Introduction : Recently, the exclusive use of mesenchymal stem cell (MSC)-secreted molecules, named as the secretome, rather than cells has been evaluated for overcoming the limitations of cell-based therapy while maintaining its advantages. The goal of this study was to improve cell-free therapy by adding disease-specificity through stimulation of MSCs using disease-causing materials.

Methods : We collected the secretory materials (named as inducers) released from AML12 hepatocytes that had been pretreated with thioacetamide (TAA) and generated the TAA-induced secretome (TAA-isecretome) after stimulating adipose-derived stem cells (ASCs) with the inducers. The TAA-isecretome was intravenously administered to mice with TAA-induced hepatic failure and those with partial hepatectomy.

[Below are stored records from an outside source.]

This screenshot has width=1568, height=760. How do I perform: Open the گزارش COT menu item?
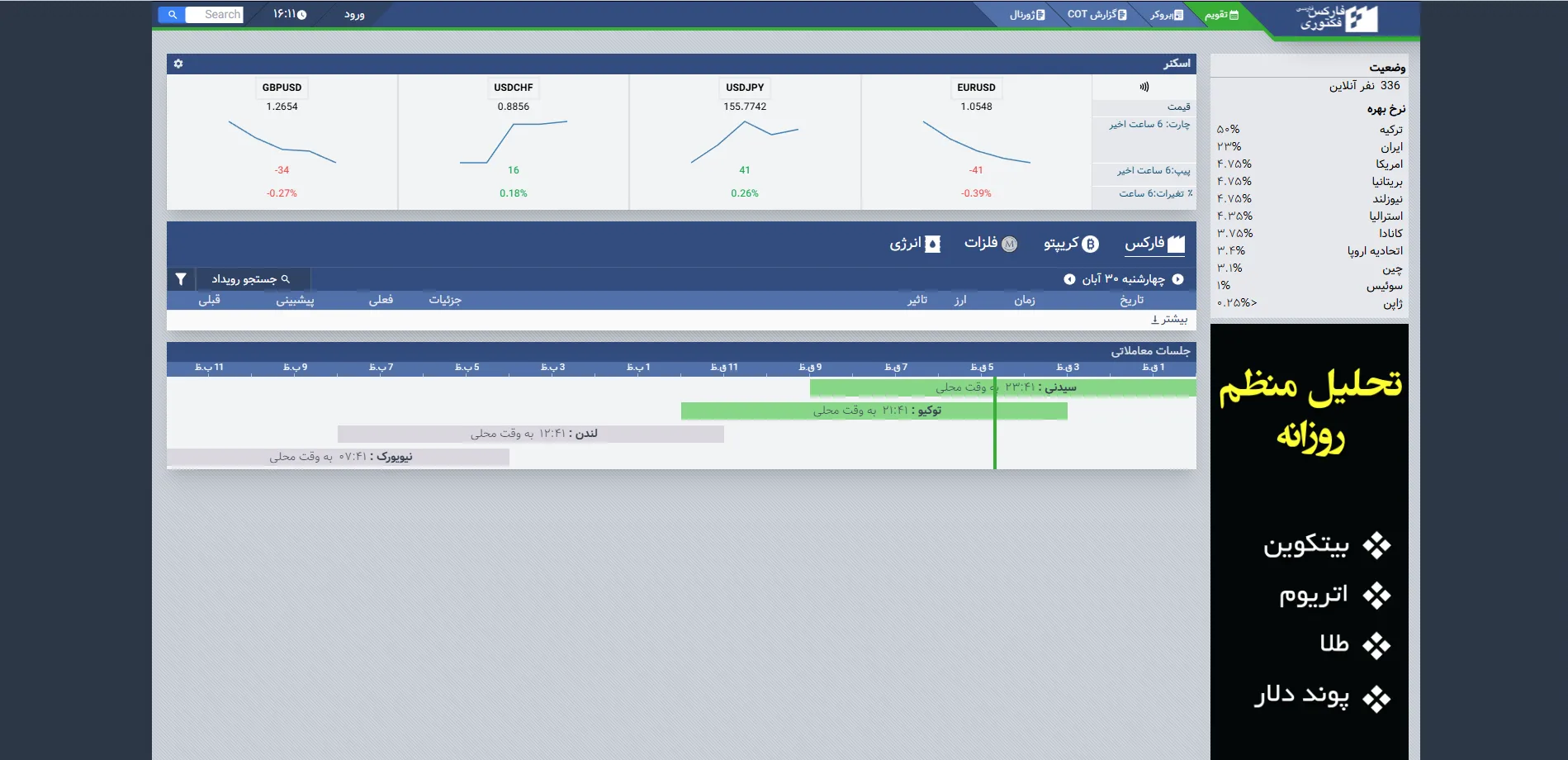pyautogui.click(x=1097, y=15)
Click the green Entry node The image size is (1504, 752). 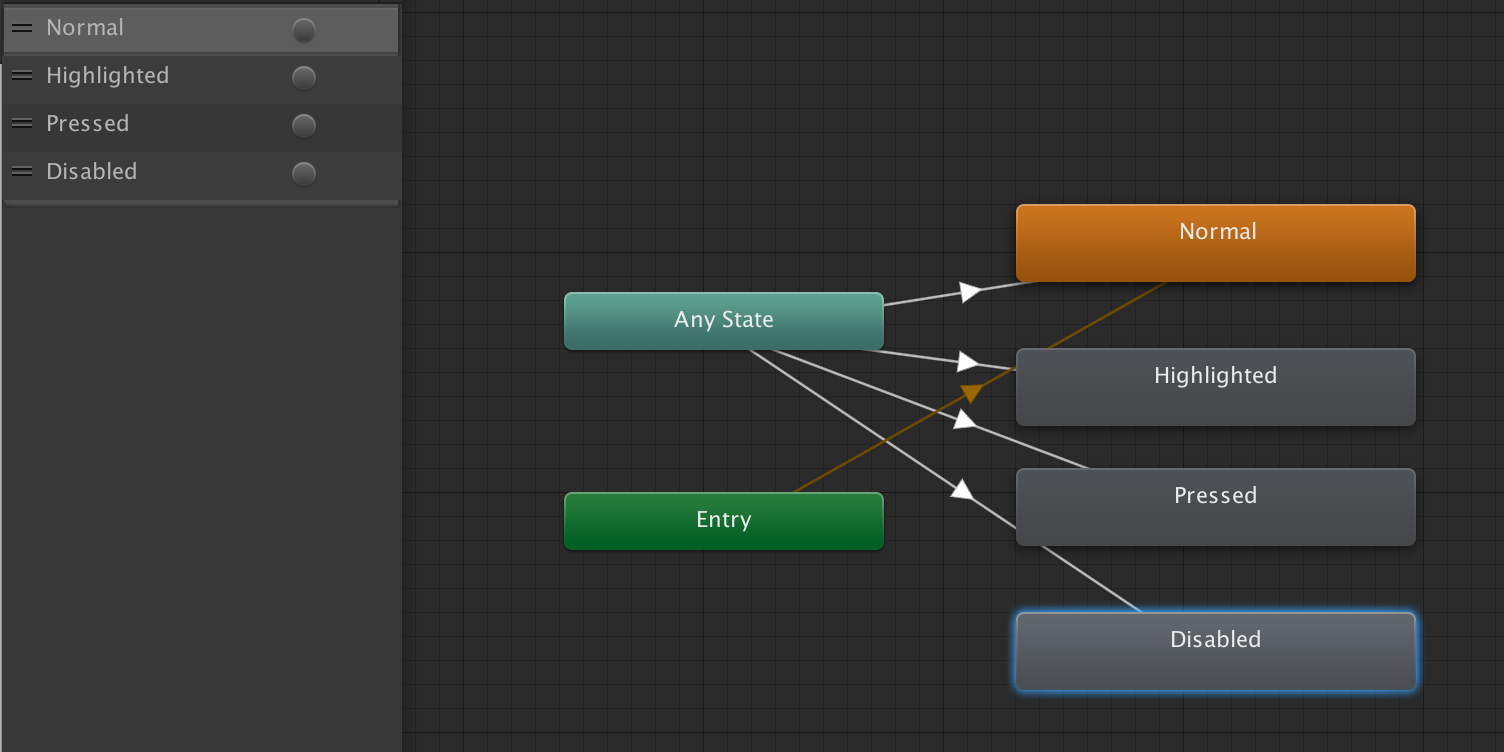coord(723,520)
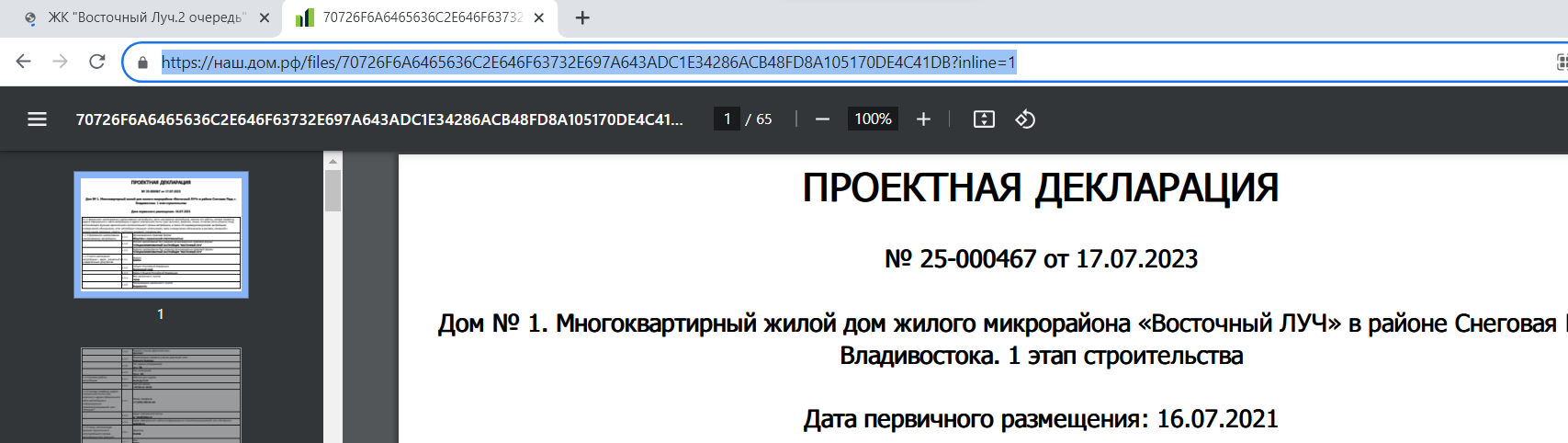
Task: Zoom out of the PDF document
Action: pyautogui.click(x=822, y=119)
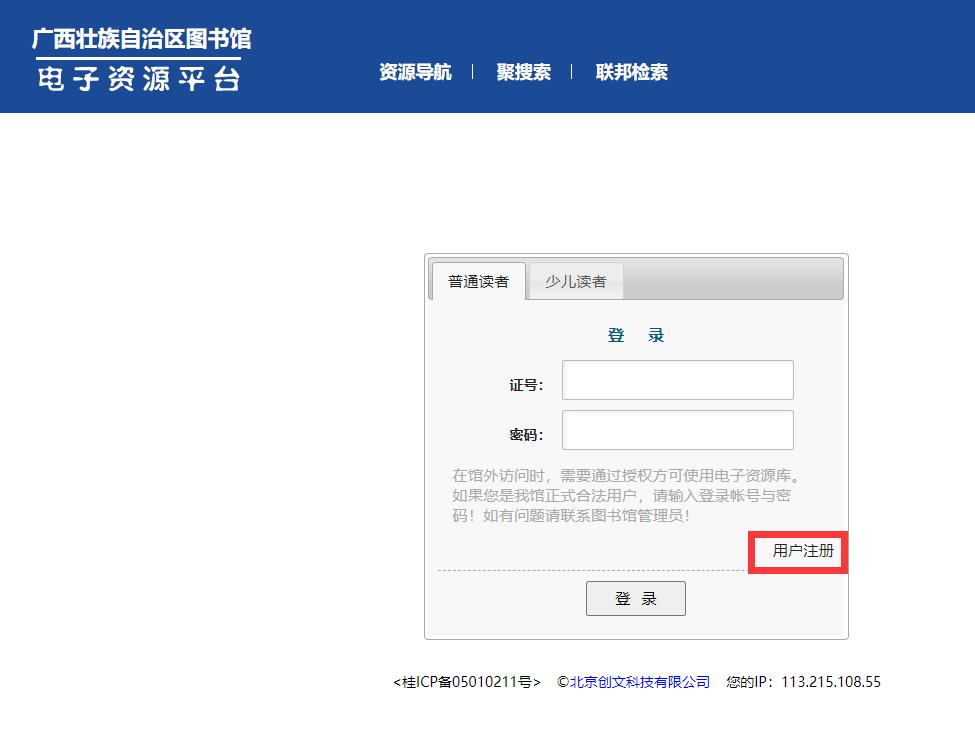Screen dimensions: 975x755
Task: Open the 聚搜索 menu item
Action: (x=524, y=72)
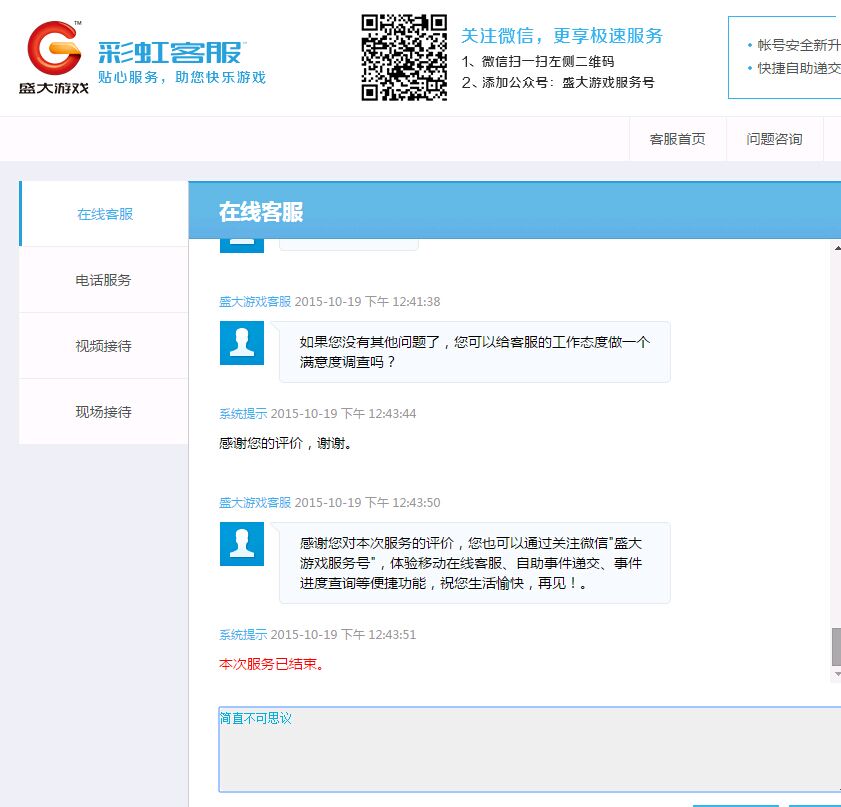Click the WeChat QR code image

403,57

Results : TAA-isecretome infusion showed higher therapeutic potential in terms of (a) restoring disorganized hepatic tissue to normal tissue, (b) inhibiting proinflammatory cytokines (interleukin-6 and tumor necrosis factor-α), and (c) reducing abnormally elevated liver enzymes (aspartate aminotransferase and alanine aminotransferase) compared to the naive secretome infusion in mice with TAA-induced hepatic failure. However, the TAA-isecretome showed inferior therapeutic potential for restoring hepatic function in partially hepatectomized mice.

Conclusions : Our results suggest that appropriate stimulation of MSCs with disease-causing agents leads to the production of a secretome specialized for treating a specific disease. Additionally, isecretome therapy is expected to open a new way of developing various specific therapeutics based on the high plasticity and responsiveness of MSCs.